**DIRECTIONS FOR THIS TASK**
When a line of the entries contains "avatar", please list that line.

(STUDY MATERIAL Opens)

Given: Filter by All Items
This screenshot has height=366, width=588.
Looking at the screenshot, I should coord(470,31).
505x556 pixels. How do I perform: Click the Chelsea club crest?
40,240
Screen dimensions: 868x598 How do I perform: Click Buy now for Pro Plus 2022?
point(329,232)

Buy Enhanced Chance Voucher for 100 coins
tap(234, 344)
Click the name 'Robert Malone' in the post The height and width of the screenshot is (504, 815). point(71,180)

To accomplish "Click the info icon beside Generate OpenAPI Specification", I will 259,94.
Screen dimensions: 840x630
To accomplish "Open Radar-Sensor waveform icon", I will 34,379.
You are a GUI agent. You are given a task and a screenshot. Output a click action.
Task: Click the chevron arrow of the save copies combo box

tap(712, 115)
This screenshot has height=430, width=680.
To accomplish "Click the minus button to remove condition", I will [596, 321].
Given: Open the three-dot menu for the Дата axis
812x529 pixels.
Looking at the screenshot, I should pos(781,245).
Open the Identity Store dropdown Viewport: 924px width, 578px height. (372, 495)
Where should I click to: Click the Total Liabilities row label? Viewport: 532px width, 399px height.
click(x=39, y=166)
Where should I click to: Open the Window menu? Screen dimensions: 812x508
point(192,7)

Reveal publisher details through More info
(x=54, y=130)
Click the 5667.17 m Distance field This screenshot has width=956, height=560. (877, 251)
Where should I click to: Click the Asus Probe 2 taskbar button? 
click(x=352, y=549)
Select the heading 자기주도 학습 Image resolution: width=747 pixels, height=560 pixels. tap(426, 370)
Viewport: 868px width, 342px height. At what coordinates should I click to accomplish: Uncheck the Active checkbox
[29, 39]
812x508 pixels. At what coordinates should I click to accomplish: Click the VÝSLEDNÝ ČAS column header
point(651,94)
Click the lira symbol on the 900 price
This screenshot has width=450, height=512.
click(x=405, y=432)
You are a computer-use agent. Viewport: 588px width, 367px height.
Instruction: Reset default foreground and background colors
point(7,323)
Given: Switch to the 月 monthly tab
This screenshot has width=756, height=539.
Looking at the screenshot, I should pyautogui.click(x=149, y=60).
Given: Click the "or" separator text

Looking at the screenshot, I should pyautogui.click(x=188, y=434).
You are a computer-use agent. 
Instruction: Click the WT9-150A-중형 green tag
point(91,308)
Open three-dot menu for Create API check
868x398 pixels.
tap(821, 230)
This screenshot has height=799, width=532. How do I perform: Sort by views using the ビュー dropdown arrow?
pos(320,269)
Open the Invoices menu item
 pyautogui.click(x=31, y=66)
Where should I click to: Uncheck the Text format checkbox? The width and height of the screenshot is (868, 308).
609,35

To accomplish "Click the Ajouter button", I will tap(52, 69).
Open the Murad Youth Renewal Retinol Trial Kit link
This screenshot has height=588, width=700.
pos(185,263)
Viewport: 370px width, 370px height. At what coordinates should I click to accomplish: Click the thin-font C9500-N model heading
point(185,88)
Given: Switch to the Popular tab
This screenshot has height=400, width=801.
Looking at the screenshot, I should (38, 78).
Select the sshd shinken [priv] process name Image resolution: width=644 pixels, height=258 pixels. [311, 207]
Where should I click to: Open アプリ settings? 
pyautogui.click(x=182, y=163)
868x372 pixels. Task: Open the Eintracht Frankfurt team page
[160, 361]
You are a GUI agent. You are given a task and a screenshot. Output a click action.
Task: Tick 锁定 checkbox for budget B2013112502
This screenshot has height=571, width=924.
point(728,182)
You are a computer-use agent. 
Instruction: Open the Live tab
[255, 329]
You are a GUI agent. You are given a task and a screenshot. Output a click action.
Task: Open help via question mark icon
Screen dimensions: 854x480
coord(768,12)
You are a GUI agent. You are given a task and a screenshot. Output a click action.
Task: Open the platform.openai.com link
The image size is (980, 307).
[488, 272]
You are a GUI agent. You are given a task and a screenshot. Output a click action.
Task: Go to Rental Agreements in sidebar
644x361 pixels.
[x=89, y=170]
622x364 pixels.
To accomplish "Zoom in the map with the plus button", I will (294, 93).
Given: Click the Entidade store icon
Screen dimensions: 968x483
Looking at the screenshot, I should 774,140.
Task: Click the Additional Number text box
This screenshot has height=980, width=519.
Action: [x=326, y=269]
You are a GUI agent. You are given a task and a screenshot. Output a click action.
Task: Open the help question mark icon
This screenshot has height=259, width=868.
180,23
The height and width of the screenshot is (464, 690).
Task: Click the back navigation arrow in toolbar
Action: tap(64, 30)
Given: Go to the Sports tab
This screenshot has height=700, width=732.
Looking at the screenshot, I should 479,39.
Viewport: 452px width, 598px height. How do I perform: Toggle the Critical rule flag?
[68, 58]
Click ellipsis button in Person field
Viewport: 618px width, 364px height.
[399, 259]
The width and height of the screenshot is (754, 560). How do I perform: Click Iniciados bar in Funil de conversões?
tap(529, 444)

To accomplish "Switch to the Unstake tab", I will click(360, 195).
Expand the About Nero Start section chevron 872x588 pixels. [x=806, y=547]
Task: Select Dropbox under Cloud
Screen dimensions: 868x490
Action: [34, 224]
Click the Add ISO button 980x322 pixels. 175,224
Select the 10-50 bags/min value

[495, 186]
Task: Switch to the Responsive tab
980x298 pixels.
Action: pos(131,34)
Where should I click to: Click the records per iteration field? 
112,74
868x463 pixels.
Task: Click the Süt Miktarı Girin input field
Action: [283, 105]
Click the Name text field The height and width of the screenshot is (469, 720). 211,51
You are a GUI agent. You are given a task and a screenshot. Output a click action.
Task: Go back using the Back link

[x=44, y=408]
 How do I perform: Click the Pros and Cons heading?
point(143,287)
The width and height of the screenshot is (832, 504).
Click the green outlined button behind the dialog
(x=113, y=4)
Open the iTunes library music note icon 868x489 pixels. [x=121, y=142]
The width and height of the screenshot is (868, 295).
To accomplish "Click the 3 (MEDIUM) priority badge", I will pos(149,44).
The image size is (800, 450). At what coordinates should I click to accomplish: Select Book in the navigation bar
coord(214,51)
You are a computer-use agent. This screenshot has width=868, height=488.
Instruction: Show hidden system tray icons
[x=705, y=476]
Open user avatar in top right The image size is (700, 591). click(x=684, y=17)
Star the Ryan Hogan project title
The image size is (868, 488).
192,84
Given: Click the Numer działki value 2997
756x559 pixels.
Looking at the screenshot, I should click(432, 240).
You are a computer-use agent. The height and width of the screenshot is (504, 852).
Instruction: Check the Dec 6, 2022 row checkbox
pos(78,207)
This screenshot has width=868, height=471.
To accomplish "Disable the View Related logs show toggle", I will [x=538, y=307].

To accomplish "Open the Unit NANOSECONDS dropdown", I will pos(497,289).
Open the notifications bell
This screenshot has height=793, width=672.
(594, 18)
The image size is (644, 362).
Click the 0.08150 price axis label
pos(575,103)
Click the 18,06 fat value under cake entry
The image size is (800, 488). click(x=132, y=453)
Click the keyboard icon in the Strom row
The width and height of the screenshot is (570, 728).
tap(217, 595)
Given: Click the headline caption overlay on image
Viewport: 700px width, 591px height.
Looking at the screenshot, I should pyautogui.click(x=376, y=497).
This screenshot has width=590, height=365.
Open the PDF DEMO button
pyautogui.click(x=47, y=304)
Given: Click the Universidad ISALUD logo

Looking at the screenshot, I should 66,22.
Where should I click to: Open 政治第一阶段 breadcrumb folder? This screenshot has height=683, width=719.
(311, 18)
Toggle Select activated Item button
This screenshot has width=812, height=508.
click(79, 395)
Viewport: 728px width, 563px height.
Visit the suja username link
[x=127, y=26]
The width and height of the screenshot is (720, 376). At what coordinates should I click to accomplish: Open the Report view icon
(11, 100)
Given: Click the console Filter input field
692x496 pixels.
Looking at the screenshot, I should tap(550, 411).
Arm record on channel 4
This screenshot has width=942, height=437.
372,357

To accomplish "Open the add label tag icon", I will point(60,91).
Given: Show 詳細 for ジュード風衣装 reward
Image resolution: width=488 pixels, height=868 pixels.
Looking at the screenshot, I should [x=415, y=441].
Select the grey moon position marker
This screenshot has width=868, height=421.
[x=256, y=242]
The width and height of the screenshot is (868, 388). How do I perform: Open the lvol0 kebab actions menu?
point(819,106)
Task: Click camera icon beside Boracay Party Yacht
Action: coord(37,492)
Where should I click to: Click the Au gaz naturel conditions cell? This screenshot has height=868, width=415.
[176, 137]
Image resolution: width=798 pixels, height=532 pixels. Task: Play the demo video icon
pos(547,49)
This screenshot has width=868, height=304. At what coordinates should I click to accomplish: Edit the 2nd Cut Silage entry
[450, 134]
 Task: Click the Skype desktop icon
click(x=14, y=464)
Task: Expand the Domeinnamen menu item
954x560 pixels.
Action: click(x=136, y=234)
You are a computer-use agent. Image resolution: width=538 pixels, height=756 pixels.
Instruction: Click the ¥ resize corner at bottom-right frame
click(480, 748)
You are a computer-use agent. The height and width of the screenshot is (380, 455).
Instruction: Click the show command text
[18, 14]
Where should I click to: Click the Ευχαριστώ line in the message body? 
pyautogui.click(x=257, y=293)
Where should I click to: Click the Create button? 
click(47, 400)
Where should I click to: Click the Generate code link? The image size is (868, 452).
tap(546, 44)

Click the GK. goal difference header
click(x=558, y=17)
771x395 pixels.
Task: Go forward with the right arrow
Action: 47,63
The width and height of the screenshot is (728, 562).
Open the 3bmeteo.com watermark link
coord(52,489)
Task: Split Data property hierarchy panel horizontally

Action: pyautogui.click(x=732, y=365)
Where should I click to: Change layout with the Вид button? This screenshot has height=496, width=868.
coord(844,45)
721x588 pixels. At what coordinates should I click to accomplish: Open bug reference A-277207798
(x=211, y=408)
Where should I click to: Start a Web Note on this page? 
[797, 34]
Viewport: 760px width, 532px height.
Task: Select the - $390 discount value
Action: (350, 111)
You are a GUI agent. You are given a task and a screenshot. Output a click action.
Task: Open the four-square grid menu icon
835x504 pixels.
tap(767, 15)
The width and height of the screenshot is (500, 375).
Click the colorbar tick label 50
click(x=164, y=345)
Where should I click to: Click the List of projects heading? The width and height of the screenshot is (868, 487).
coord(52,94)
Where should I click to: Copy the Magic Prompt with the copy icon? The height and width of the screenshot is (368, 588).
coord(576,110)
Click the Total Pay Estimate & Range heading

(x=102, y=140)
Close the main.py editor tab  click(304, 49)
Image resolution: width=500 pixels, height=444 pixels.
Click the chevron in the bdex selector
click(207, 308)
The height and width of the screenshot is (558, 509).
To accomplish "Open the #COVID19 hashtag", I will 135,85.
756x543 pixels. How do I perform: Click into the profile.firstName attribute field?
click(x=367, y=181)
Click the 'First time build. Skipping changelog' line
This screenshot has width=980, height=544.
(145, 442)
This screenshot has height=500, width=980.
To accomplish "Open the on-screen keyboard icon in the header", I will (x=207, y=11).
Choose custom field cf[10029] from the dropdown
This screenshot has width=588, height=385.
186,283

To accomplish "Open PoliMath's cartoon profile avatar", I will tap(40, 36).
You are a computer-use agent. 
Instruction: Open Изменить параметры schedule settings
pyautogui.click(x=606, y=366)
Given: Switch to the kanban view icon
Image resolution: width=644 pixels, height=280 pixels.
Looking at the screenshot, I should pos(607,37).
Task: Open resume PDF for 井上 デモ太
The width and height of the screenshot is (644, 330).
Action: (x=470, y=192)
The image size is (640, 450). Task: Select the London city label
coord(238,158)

(STUDY MATERIAL Closes)

**RESPONSE AREA**
Open user avatar in top right The image size is (700, 591). click(x=684, y=17)
To accomplish "Open PoliMath's cartoon profile avatar", I will tap(40, 36).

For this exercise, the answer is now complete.